3-D Kinetic cellular Automaton -- Copyright 1995 Stewart Dickson

2) Motivation

The artist has demonstrated the direct computer-driven fabrication of sculpture from the output of a compiler of natural mathematical language. [6]. The Connection Machine is built from a large number of very small processor/memory elements and a dynamic interconnection network. The native language of the Connection Machine is CMLisp. Central to the philosophy of the Lisp programming language is that the structure of a program written in Lisp adapts to the structure of the problem it has been presented to solve.
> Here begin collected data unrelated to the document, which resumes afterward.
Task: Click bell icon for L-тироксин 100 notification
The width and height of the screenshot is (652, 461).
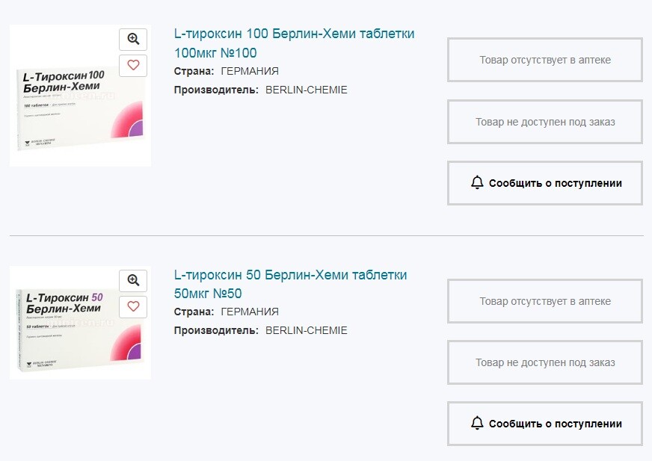Action: [x=477, y=182]
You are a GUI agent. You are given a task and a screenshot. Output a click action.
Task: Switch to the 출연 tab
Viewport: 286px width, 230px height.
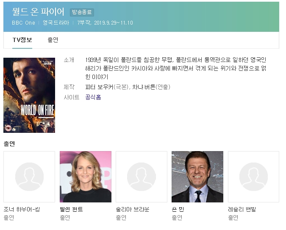[53, 40]
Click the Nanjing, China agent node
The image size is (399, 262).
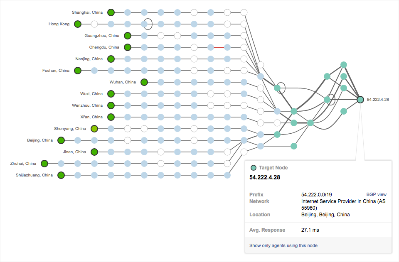click(x=111, y=59)
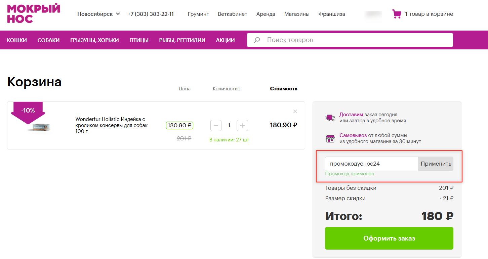This screenshot has height=259, width=488.
Task: Click the Мокрый Нос logo
Action: click(x=33, y=13)
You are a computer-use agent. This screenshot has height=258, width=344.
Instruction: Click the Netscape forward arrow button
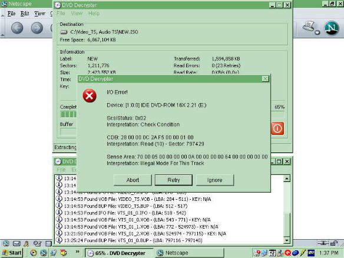point(37,28)
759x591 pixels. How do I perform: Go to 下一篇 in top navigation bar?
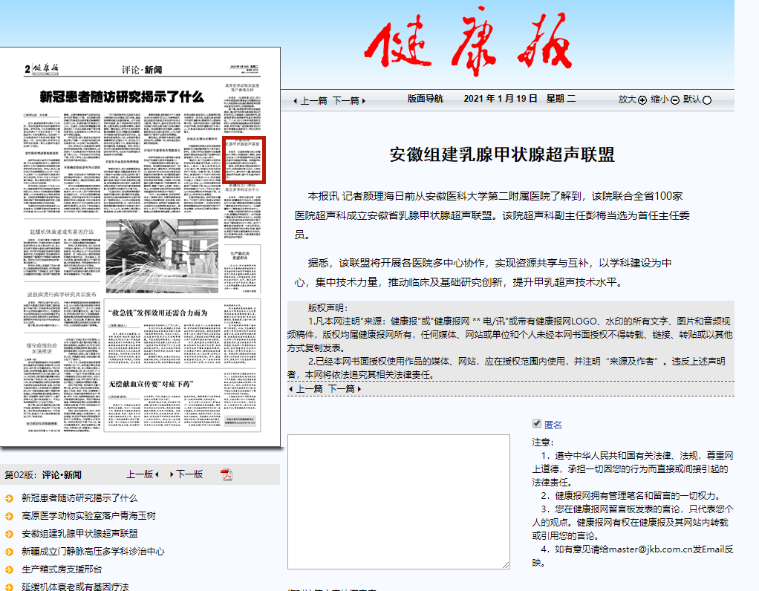tap(346, 100)
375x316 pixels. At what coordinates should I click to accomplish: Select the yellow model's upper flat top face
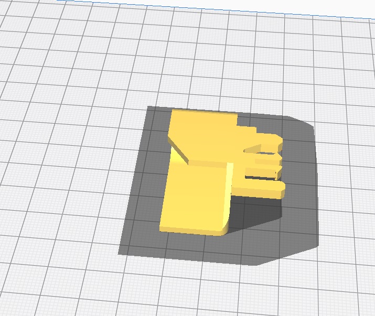[x=205, y=134]
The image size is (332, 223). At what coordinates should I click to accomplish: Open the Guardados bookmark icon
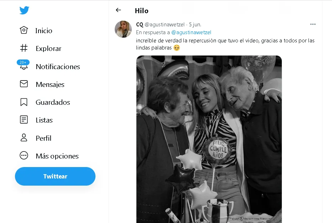tap(24, 102)
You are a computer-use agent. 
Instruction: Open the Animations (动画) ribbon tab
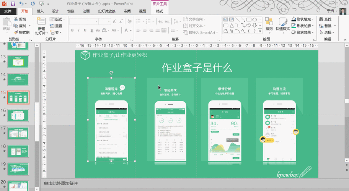click(86, 11)
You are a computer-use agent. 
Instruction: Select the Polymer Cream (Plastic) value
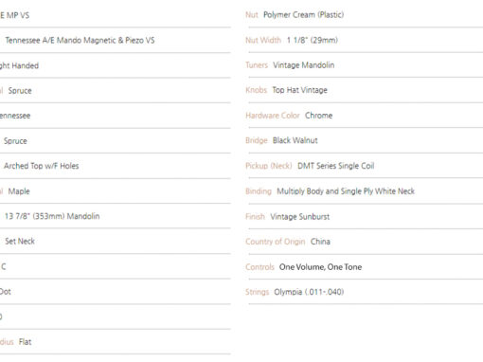click(x=303, y=15)
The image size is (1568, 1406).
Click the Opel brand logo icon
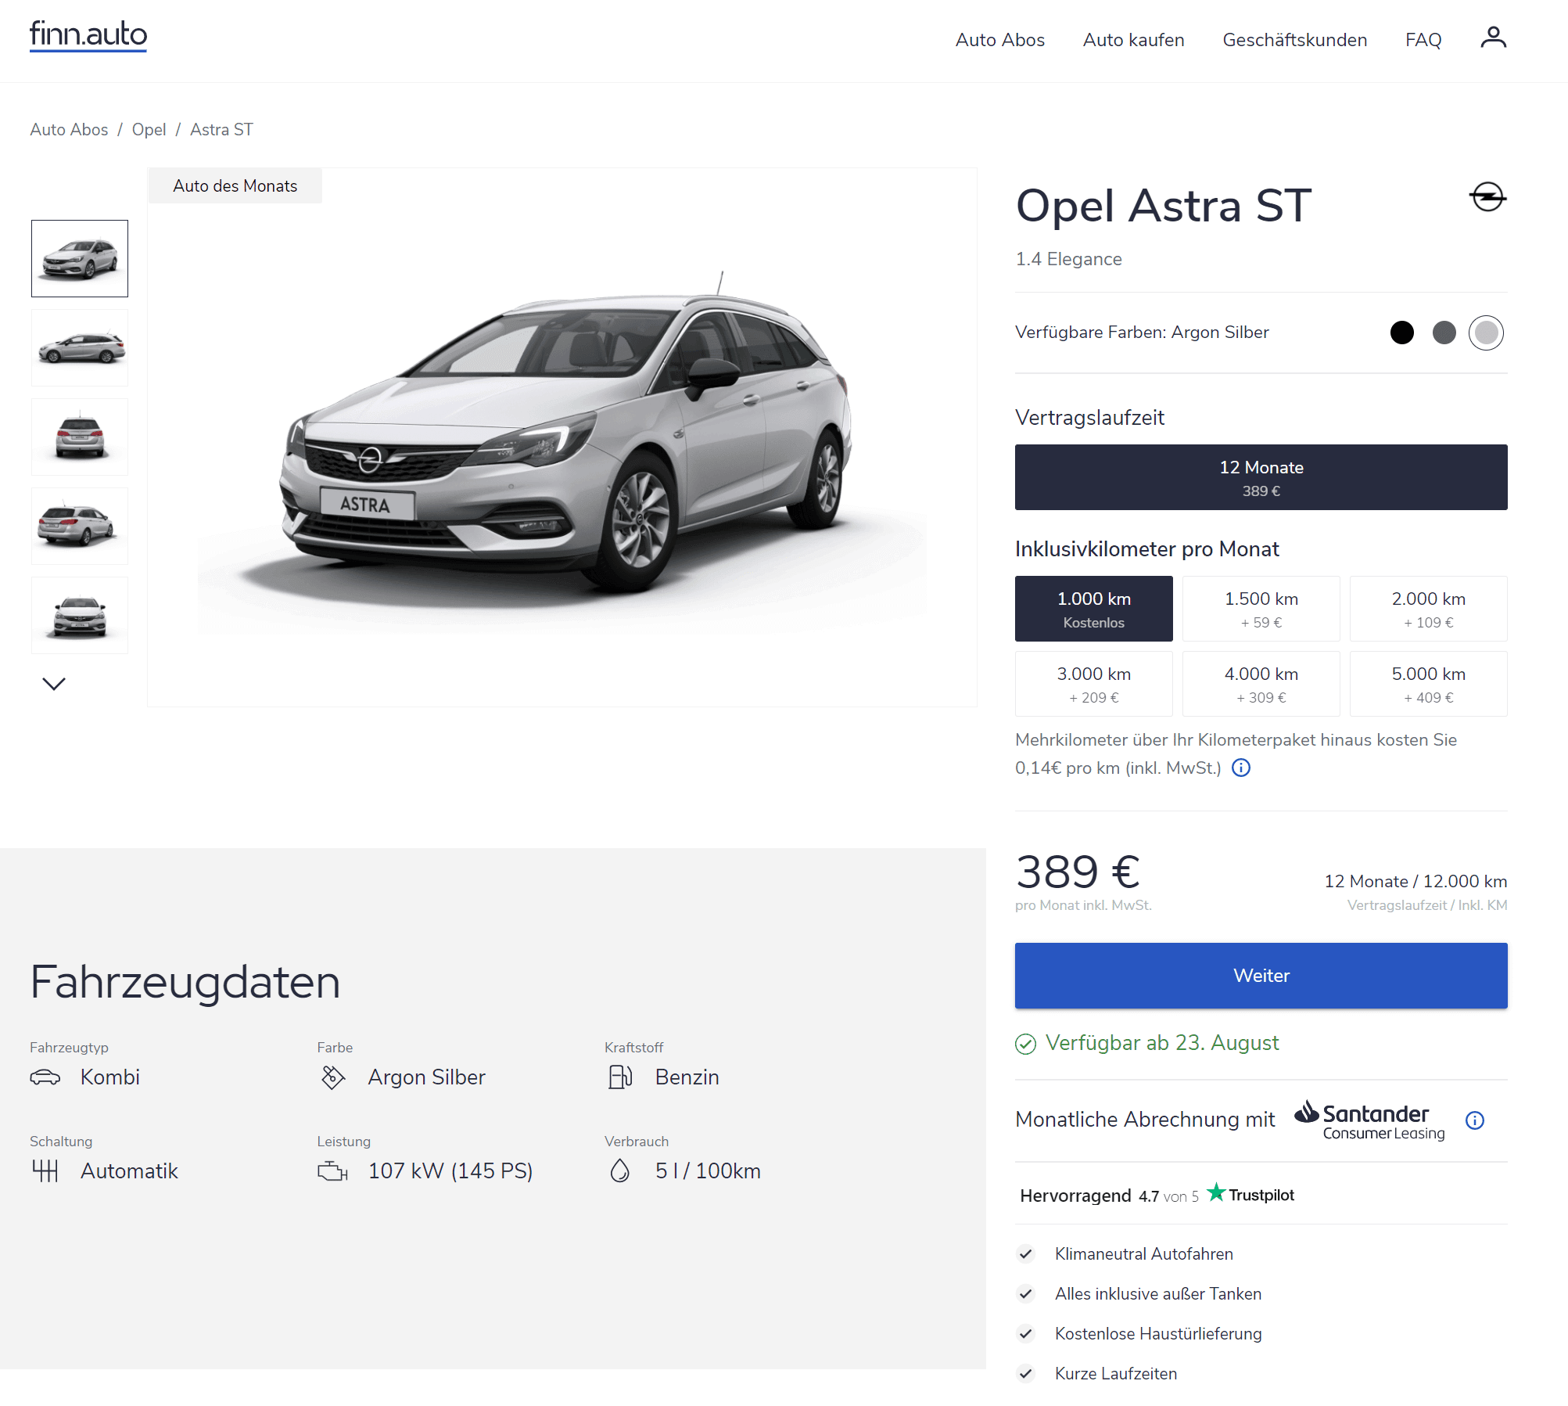point(1487,197)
Similarly, the interconnection structure of the Connection Machine hardware dynamically adapts to the structure of the problem it is solving, eliminating the data flow bottlenecks inherent in centralized computing architectures.

The sculpture the artist is proposing will dynamically change its physical form as it modifies the interconnection of its cells, thereby becoming a three-dimensional representation of its internal logical functioning.

The idea of constructing a sculpture using a large number of replications of a single cell type is also intended to take advantage of the vanishing cost per unit of a mass-manufactured object.

At the limit of miniaturization, this system will become a nanoscale autonomous system [7]. At larger scale, it will be a directly observable demonstration of the behavior of programmable macro xenomorphic "organelles" [8].